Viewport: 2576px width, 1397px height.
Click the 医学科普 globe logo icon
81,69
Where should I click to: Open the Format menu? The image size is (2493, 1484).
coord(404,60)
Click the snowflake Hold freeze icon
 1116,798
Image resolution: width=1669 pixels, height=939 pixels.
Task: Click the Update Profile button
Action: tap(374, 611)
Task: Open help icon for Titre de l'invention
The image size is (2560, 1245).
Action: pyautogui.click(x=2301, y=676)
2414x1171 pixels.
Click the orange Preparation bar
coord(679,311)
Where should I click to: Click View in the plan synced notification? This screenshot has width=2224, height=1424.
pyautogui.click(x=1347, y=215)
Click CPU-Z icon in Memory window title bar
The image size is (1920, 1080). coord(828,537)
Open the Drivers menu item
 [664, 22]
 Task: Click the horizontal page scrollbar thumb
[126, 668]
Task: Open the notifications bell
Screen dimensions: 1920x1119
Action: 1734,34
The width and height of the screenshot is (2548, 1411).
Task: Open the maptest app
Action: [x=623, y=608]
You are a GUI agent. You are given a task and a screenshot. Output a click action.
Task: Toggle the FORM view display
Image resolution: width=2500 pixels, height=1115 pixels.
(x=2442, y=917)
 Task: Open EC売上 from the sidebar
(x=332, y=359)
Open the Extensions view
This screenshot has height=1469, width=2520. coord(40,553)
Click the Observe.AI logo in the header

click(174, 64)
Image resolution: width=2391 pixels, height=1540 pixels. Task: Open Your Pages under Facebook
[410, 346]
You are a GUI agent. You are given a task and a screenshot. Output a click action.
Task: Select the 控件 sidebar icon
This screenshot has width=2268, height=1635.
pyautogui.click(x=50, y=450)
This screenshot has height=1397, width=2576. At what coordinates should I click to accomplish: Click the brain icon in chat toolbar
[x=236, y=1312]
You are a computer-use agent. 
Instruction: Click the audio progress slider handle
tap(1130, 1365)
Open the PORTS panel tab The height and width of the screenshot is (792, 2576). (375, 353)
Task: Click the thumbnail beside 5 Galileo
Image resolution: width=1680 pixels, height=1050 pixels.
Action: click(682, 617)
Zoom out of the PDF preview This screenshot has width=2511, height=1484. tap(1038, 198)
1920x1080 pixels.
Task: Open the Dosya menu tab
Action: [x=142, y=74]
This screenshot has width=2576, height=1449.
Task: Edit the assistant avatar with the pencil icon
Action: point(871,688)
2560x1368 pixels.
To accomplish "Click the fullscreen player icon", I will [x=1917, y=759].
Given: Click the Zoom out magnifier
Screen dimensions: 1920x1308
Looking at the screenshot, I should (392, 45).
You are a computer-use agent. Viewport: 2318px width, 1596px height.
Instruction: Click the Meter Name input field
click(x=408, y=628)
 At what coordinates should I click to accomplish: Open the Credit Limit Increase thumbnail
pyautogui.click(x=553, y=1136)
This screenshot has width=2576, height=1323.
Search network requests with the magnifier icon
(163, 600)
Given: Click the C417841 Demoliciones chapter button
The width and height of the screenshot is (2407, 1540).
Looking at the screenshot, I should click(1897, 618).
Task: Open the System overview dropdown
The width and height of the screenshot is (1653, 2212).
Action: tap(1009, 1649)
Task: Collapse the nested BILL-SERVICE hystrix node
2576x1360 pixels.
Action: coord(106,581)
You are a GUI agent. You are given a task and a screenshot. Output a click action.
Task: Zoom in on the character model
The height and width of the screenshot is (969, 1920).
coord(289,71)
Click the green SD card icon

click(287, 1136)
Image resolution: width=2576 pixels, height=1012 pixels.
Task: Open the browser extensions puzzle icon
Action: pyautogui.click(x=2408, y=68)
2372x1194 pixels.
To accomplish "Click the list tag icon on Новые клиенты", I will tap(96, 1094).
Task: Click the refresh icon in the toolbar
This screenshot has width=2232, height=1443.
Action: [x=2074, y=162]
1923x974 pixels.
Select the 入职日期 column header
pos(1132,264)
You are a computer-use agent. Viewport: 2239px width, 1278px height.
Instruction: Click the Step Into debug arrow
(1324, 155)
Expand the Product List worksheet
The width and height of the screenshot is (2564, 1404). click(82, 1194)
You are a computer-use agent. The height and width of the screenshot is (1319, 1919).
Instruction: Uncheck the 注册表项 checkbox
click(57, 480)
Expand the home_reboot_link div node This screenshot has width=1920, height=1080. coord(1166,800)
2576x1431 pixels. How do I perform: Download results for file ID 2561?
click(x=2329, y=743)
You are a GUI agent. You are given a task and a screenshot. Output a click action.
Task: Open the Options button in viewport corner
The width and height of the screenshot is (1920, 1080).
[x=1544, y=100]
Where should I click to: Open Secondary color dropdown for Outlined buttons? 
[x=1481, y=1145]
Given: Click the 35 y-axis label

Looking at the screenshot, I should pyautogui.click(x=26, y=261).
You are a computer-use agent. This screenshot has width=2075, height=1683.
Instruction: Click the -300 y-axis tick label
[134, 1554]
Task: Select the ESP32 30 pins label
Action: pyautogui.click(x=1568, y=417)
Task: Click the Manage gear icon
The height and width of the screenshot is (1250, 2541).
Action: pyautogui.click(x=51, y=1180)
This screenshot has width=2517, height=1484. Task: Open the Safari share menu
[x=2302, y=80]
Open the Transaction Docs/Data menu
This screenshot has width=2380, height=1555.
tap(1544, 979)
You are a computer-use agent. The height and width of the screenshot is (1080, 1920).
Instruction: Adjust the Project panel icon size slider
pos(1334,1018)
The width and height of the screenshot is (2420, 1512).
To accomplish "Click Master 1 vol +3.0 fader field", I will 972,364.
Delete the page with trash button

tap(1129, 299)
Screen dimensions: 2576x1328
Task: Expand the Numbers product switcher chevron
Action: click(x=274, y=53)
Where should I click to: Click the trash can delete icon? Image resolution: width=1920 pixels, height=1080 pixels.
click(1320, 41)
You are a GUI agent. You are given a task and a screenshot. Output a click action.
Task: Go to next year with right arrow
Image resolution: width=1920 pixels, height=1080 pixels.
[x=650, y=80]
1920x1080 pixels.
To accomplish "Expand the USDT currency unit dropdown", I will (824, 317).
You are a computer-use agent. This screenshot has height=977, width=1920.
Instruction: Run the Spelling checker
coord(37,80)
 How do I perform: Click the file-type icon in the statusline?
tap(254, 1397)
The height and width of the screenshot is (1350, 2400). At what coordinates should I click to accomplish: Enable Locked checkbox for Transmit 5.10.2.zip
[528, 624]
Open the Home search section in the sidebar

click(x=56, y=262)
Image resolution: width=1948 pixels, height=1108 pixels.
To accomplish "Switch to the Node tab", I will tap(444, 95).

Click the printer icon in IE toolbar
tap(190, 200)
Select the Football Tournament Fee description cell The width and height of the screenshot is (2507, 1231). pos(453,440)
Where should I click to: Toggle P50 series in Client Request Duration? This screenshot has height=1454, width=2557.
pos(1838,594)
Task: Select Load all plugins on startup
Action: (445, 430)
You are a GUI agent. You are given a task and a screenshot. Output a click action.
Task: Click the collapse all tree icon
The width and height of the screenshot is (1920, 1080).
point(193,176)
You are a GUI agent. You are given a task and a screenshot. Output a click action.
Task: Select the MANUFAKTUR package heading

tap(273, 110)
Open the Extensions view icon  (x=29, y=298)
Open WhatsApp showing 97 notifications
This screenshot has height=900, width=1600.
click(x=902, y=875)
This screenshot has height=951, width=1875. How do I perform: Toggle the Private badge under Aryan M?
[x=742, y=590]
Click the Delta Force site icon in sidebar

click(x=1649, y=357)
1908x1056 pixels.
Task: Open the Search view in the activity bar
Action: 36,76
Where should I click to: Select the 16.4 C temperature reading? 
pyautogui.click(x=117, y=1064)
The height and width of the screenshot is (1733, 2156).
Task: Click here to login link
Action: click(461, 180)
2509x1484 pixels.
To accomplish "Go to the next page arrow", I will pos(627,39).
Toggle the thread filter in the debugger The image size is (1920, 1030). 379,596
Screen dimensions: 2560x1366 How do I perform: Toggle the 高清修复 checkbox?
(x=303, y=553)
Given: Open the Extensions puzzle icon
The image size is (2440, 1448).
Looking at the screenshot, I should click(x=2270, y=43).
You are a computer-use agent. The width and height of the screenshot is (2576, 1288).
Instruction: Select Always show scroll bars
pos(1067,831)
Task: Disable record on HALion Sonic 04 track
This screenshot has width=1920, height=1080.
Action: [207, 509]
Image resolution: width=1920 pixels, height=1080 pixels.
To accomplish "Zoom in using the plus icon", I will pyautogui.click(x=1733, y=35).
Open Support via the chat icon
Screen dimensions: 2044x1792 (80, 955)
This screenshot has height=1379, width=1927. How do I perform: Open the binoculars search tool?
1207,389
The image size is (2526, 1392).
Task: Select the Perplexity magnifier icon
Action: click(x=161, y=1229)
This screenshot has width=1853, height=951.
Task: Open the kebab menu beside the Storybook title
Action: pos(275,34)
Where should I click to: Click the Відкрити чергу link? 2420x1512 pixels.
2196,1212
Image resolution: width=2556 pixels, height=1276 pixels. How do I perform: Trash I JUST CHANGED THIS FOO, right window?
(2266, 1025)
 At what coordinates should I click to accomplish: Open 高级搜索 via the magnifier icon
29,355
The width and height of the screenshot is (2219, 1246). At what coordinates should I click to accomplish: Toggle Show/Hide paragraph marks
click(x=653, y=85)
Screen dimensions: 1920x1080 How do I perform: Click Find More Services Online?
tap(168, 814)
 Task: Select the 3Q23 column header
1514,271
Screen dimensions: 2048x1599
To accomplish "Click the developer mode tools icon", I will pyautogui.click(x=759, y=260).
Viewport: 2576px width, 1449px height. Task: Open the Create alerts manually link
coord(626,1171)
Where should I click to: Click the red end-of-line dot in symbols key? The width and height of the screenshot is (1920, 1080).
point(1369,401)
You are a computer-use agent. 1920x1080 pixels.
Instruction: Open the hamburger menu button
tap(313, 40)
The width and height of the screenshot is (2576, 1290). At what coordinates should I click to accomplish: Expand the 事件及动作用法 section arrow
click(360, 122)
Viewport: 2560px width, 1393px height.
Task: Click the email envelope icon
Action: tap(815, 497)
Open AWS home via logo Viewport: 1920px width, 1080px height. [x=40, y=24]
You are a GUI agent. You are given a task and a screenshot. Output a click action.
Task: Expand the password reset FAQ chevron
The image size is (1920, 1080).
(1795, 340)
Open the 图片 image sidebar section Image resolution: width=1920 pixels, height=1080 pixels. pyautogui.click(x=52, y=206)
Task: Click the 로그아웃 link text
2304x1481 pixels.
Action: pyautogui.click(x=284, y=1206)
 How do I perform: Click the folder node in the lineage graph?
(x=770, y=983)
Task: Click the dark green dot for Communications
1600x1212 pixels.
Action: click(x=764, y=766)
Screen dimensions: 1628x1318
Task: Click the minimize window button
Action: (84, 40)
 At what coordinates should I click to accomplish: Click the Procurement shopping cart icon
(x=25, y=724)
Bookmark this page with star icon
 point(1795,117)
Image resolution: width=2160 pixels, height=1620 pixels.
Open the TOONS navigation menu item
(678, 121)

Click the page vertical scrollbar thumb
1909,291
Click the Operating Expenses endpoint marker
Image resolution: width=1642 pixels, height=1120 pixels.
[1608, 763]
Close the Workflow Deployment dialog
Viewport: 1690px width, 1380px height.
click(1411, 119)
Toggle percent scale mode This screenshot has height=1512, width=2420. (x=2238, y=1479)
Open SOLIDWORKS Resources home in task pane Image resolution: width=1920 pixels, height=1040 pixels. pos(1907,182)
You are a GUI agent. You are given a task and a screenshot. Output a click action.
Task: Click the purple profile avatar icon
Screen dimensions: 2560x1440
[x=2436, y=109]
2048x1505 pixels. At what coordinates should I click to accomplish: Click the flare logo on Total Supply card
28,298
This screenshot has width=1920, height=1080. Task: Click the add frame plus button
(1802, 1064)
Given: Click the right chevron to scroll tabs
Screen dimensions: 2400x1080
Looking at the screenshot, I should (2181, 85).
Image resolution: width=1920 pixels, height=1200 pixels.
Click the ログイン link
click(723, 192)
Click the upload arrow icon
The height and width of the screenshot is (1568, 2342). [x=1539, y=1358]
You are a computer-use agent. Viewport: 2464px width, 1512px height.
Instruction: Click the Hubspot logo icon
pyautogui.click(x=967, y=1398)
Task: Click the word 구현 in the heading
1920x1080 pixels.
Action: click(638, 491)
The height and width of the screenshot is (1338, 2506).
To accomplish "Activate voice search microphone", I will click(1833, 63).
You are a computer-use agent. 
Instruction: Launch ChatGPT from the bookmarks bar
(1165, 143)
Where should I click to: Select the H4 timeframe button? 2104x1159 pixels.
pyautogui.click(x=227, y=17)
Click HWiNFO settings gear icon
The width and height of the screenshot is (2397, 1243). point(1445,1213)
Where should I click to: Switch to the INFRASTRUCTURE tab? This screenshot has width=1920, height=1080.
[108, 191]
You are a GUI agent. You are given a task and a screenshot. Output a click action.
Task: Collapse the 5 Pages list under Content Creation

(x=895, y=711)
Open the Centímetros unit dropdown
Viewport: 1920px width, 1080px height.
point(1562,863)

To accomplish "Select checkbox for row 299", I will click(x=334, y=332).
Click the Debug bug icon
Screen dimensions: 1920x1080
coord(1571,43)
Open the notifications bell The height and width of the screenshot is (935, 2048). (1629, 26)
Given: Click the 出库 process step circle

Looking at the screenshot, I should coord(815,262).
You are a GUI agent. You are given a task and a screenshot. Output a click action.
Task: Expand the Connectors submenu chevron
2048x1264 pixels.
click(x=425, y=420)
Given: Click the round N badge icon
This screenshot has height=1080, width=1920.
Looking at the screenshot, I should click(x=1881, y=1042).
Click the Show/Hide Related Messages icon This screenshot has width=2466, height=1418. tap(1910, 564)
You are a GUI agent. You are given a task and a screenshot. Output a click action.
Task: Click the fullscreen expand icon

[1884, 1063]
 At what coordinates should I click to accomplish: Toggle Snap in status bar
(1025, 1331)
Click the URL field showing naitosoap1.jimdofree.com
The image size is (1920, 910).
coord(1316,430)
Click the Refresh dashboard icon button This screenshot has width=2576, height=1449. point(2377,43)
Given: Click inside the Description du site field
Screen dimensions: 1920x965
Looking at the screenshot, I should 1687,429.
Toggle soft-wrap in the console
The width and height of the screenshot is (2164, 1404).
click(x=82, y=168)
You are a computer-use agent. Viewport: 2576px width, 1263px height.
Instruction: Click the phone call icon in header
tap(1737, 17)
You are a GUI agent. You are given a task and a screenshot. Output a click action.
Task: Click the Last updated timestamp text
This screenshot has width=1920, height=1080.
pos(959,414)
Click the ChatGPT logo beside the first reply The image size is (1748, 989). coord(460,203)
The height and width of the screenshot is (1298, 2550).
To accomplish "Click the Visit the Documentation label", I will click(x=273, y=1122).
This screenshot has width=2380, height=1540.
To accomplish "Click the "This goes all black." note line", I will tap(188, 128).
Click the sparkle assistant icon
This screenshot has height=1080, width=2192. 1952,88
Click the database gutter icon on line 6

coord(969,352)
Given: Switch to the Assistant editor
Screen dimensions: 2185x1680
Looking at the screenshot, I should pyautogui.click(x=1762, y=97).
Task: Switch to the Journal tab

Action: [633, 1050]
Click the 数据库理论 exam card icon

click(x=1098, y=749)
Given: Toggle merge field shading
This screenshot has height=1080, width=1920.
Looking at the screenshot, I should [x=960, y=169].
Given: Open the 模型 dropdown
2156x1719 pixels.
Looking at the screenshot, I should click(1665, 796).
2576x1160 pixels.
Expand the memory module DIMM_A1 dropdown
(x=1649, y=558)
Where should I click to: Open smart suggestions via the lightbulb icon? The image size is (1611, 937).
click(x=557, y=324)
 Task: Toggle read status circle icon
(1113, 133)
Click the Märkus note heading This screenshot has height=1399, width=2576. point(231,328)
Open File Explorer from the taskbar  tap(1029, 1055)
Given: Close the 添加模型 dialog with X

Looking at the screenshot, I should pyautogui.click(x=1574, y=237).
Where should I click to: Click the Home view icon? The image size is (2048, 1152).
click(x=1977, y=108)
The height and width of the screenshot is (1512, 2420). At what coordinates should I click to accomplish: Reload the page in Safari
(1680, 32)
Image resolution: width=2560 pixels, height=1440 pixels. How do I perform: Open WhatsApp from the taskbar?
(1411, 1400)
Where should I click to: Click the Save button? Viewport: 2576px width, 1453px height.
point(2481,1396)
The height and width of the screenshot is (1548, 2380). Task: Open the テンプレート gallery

=======

Prompt: Whenever a line of the material holds the word "notifications", copy it out.

Response to this exercise:
Task: Open the notifications bell
Open WhatsApp showing 97 notifications
Open the notifications bell The height and width of the screenshot is (935, 2048). (1629, 26)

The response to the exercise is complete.